Task set =
[a] In the architecture text, how many bedrooms does the $25 million compound have?
[b] Write out the stretch of the architecture text from "the show is" through "pritzker-prize winning architect.".

-- start Quoted text --

I thought it was one of the best architecture exhibits I've been to. there seems to be a deliberate effort to only feature built works, as opposed to so many architecture shows that feature unbuilt proposals. no virtual here, no unbuilt, no proposed projects - other than a separate room for the future lacma building.

the show is engaging, beautiful, incredibly well curated in terms of layout. truly one of the better shows I've gone to. if you have some time in the next 6 months, go.

hot property - you expect us to live in THAT?

apparently a $25 million, 7 bedroom, 16,400 square foot compound is not adequate for a "growing, large family with teenagers with different interests," implying it has all the charm and spaciousness of a mobile home in chattanooga. clearly, selling it is the only option. bye, bye wayne gretsky .

architecture and good eats

LAist tells you where to go if you want to eat in a restaurant designed by a pritzker-prize winning architect.

-- end Quoted text --
-- start Collected data --

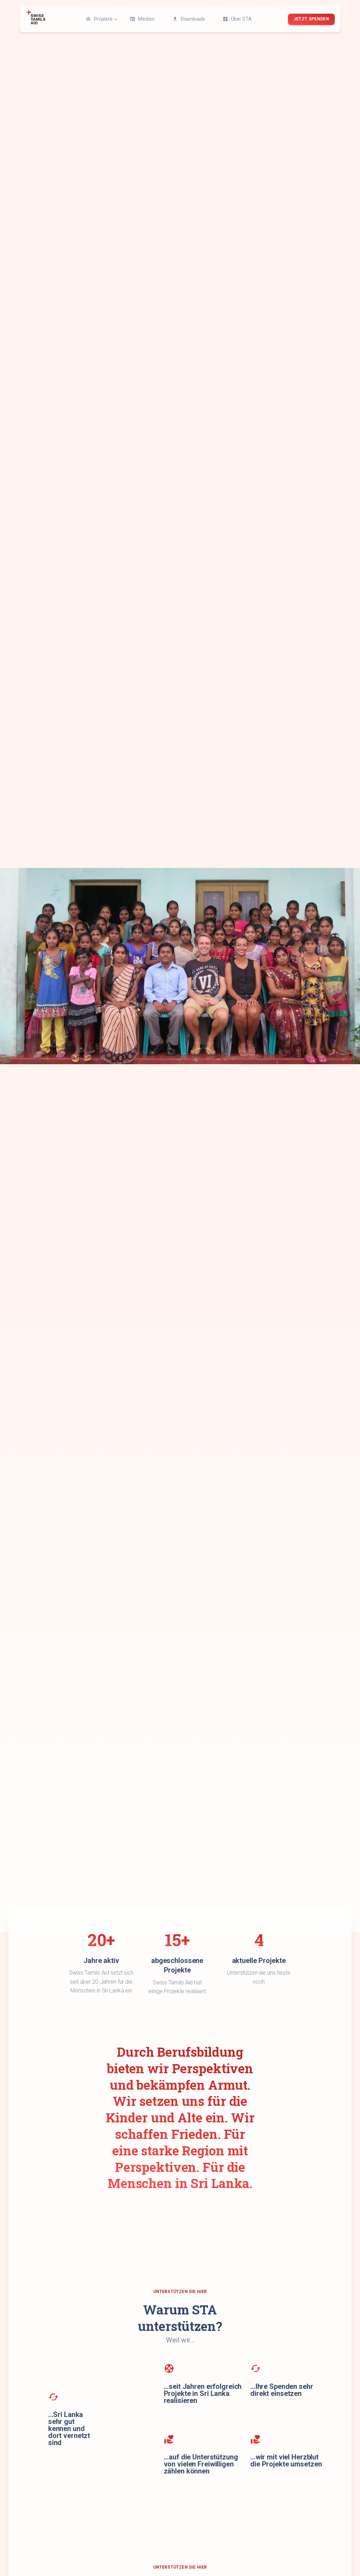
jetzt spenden (311, 19)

-- end Collected data --

Solutions below =
[a] Seven

[b]
the show is engaging, beautiful, incredibly well curated in terms of layout. truly one of the better shows I've gone to. if you have some time in the next 6 months, go.

hot property - you expect us to live in THAT?

apparently a $25 million, 7 bedroom, 16,400 square foot compound is not adequate for a "growing, large family with teenagers with different interests," implying it has all the charm and spaciousness of a mobile home in chattanooga. clearly, selling it is the only option. bye, bye wayne gretsky .

architecture and good eats

LAist tells you where to go if you want to eat in a restaurant designed by a pritzker-prize winning architect.